| First Author | Wang Q | Year | 2004 |
| Journal | Science | Volume | 304 |
| Issue | 5679 | Pages | 1940-4 |
| PubMed ID | 15218143 | Mgi Jnum | J:105642 |
| Mgi Id | MGI:3616148 | Doi | 10.1126/science.1098274 |
| Citation | Wang Q, et al. (2004) Spinophilin blocks arrestin actions in vitro and in vivo at G protein-coupled receptors. Science 304(5679):1940-4 |
| abstractText | Arrestin regulates almost all G protein-coupled receptor (GPCR)-mediated signaling and trafficking. We report that the multidomain protein, spinophilin, antagonizes these multiple arrestin functions. Through blocking G protein receptor kinase 2 (GRK2) association with receptor-Gbetagamma complexes, spinophilin reduces arrestin-stabilized receptor phosphorylation, receptor endocytosis, and the acceleration of mitogen-activated protein kinase (MAPK) activity following endocytosis. Spinophilin knockout mice were more sensitive than wild-type mice to sedation elicited by stimulation of alpha2 adrenergic receptors, whereas arrestin 3 knockout mice were more resistant, indicating that the signal-promoting, rather than the signal-terminating, roles of arrestin are more important for certain response pathways. The reciprocal interactions of GPCRs with spinophilin and arrestin represent a regulatory mechanism for fine-tuning complex receptor-orchestrated cell signaling and responses. |

[ACTIVITIES]
1) Decide whether each statement agrees with the spinophilin record, answering yes or no and quoting the words that settle it: (a) The article appeared in volume 304 of Science. (b) Arrestin 3 knockout mice were more sensitive to sedation than wild-type mice. (c) Spinophilin blocks GRK2 association with receptor-Gbetagamma complexes.
2) Condense the paragraph of the spinophilin record that begins "Arrestin regulates almost all" into a bulleted list that keeps its main facts.

Data entries:
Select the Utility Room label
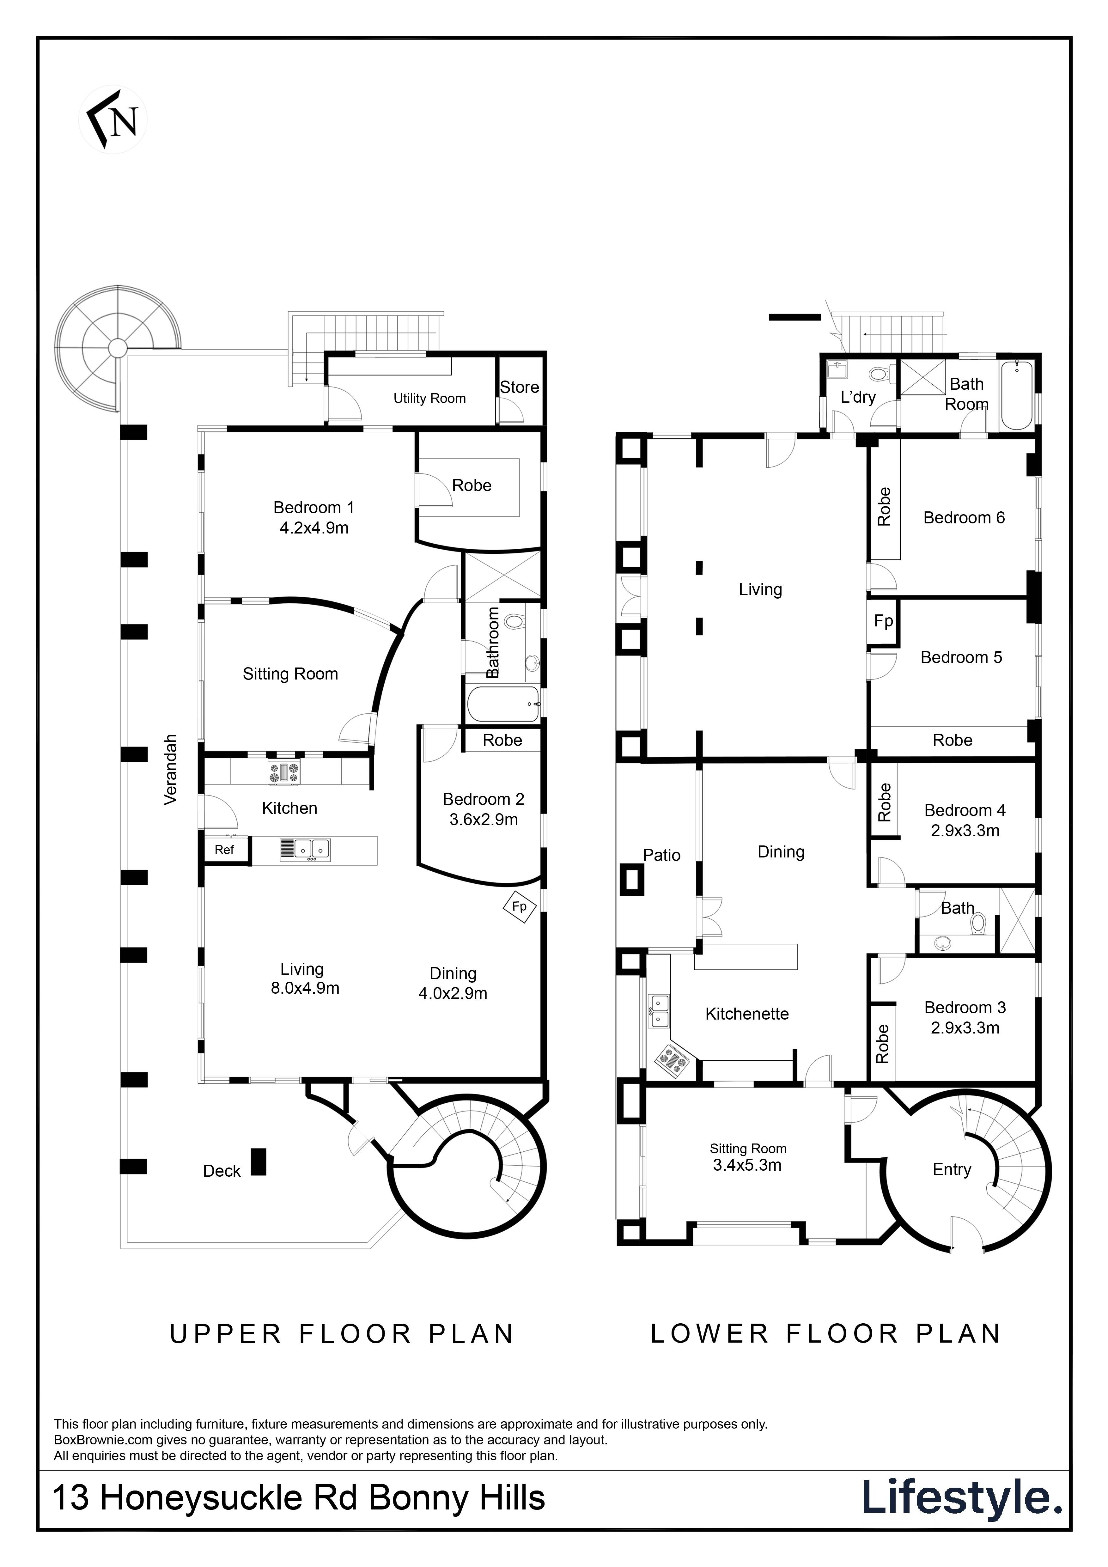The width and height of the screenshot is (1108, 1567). [x=429, y=399]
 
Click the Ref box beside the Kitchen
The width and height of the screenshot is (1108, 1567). [x=224, y=850]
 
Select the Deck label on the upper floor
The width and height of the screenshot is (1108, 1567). [x=222, y=1171]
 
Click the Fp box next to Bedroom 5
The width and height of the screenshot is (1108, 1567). [x=883, y=621]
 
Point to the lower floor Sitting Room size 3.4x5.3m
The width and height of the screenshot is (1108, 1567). [x=747, y=1165]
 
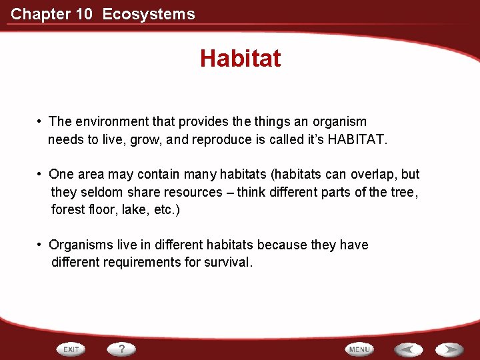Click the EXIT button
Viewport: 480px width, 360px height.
point(72,349)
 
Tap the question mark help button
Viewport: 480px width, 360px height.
point(122,349)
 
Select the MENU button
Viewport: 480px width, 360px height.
point(359,349)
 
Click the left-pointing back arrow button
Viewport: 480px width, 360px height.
point(407,349)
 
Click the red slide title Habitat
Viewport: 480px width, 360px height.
point(240,59)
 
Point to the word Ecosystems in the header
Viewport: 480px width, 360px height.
point(149,14)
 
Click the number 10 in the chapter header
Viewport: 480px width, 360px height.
point(84,14)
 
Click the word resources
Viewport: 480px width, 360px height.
point(194,192)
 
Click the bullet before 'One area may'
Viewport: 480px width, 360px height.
point(41,175)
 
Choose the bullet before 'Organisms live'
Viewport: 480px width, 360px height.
point(41,245)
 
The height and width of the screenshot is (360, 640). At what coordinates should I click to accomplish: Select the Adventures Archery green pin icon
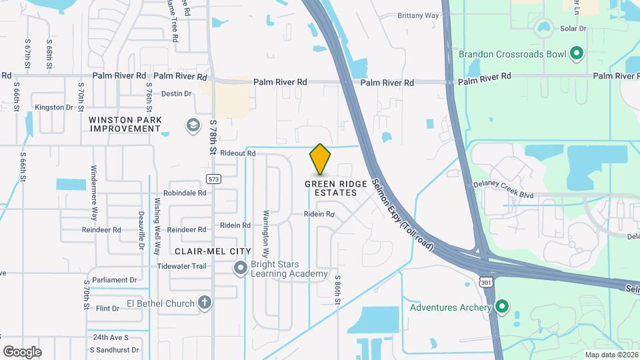tap(502, 307)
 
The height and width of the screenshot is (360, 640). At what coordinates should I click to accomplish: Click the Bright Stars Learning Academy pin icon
tap(241, 268)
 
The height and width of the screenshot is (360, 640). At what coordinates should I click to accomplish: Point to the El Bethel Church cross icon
tap(205, 303)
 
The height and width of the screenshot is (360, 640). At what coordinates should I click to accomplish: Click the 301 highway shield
tap(485, 283)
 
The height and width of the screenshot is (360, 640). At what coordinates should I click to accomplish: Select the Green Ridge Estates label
tap(331, 188)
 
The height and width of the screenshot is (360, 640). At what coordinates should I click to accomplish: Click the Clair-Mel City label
tap(213, 251)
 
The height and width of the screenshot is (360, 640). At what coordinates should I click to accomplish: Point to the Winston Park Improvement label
tap(125, 124)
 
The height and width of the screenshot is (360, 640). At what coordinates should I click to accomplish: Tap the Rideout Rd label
tap(238, 153)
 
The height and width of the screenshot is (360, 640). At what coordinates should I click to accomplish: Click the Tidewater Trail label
tap(182, 266)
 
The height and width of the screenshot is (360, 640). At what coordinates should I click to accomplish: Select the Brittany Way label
tap(418, 15)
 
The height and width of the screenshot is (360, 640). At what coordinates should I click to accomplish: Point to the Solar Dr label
tap(573, 29)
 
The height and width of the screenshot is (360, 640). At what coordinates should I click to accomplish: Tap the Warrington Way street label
tap(265, 234)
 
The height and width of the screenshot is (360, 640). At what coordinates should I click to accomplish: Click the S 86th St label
tap(338, 291)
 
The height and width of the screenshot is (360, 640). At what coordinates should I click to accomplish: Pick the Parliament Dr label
tap(115, 280)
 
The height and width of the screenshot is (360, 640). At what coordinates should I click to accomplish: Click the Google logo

[ANSWERS TO THE EXERCISE]
1)
(a) Yes: "Science 304(5679):1940-4"
(b) No: "whereas arrestin 3 knockout mice were more resistant"
(c) Yes: "Through blocking G protein receptor kinase 2 (GRK2) association with receptor-Gbetagamma complexes"

2)
- Arrestin regulates almost all GPCR-mediated signaling and trafficking.
- Spinophilin antagonizes multiple arrestin functions.
- By blocking GRK2 association with receptor-Gbetagamma complexes, spinophilin reduces three things: arrestin-stabilized receptor phosphorylation, receptor endocytosis, and the acceleration of MAPK activity after endocytosis.
- Spinophilin knockout mice were more sensitive than wild-type mice to sedation from alpha2 adrenergic receptor stimulation.
- Arrestin 3 knockout mice were more resistant to that sedation.
- This indicates that arrestin's signal-promoting roles matter more than its signal-terminating roles for certain response pathways.
- The reciprocal interactions of GPCRs with spinophilin and arrestin form a regulatory mechanism for fine-tuning receptor-orchestrated cell signaling and responses.